A screenshot of President Donald Trump’s personal Twitter account profile.

President Donald Trump has blocked a few of critics from his personal Twitter account (@realDonaldTrump) that he has maintained for eight years. Apparently, some of those critics have sued in federal court challenging his ability to block them.

In July, several Twitter users who were blocked by President Trump filed a lawsuit against him. The New York Times reported:

A group of Twitter users blocked by President Trump sued him and two top White House aides on Tuesday, arguing that his account amounts to a public forum that he, as a government official, cannot bar people from.

The blocked Twitter users, represented by the Knight First Amendment Institute at Columbia University, raised cutting-edge issues about how the Constitution applies to the social media era.
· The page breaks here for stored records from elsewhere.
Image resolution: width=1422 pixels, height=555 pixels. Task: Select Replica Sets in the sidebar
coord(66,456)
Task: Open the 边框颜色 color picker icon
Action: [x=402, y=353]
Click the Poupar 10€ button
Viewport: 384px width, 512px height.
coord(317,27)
They say Mr. Trump cannot bar people from engaging with his account because they expressed opinions he did not like, such as mocking or criticizing him.

“The @realDonaldTrump account is a kind of digital town hall in which the president and his aides use the tweet function to communicate news and information to the public, and members of the public use the reply function to respond to the president and his aides and exchange views with one another,” the lawsuit said.

By blocking people from reading his tweets, or from viewing and replying to message chains based on them, Mr. Trump is violating their First Amendment rights because they expressed views he did not like, the lawsuit argued.

Government lawyers on Friday urged a New York federal judge to reject the lawsuit.

The judge should reject the lawsuit for four reasons (beyond it being patently ridiculous).

1. Blocking someone on Twitter does not impede their right to free speech.

You have a right to free speech, but you do not have a right to compel people to listen. The First Amendment says “Congress shall make no law… abridging the freedom of speech.”

Someone blocking you on Twitter, whether he is the President or not, is not akin to Congress passing a law or a federal agency regulating speech. President Trump’s @realDonaldTrump’s is not a town hall; it is his personal Twitter feed provided through a private social media company.

Blocking someone on Twitter does not prevent them from tweeting. It does not prevent other people from seeing their Tweets. It does not mean they can not criticize the President. It just means that President Trump will not receive their notifications on Twitter. It also means they can not view his Twitter feed while they are signed-in under the username that was blocked. (You can see his Twitter account without being signed-in since it is public.)

The First Amendment does not compel the President or anyone else to have to listen to a person’s speech. It guarantees a person’s right to speak; it does not ensure they will have an audience.

2. Blocking someone on Twitter does not impede the right to petition their Government.

The First Amendment also says that “Congress shall make no law abridging the right…to petition the Government for a redress of grievances.”

There is a whole host of other ways people can contact the federal government. The President blocking someone on Twitter does not prevent them from contacting the Administration. You can write, leave a message with the White House switchboard, email, sign a petition, tweet at other White House officials, send a Facebook message, etc.

There is no right to be able to contact your elected official on Twitter directly. This phenomenon is unprecedented. Unless it is a staff-run Twitter account, Twitter has given constituents the ability to speak directly to the elected official whether it is a Governor, state legislator, Congressman, U.S. Senator, or the President.

Unfortunately, this phenomenon has also given birth to a cesspool with no filters. It also allows people to set up anonymous accounts and tweet the vilest things.

Is an elected official required to have his or her personal Twitter account blow-up with notifications about garbage like that? No.

3. @realDonaldTrump is President Trump’s personal Twitter account.

Those who filed this lawsuit would have a stronger case if the account in question were @WhiteHouse,  @POTUS, @VP or one of the other official Twitter accounts for the executive branch. That is not the case (and even then an argument that it impedes a person’s First Amendment rights is weak).

@realDonaldTrump is the personal account for Donald Trump that he has had for the last eight years. A federal judge should not strip President Donald Trump of his ability to block the accounts of those who insult or criticize him. That’s his right. Twitter gives all users this ability.

4. Twitter is privately owned so you do not have a right to use it.

Twitter has blocked certain tweets and has rejected particular ads if it does not meet with their terms of service. Because they are privately owned they have the right to do that. They have banned people from using Twitter. They have the right to do that.

I do not always agree with they utilize their ability to block tweets and ban users, but they have the right to do it. They do not represent the government.

Since you do not even have a right to have a Twitter account, you definitely do not have the right to tweet at people who do not want to listen.

Conclusion

Those who filed this lawsuit and the lawyers who represent them have a flawed understanding of the First Amendment. Social media has given all of us a tremendous platform to be able to communicate our views. Congress and the federal government has done nothing to regulate that speech. The government, through the judicial branch, should not compel anyone, including the President, to have to listen to it.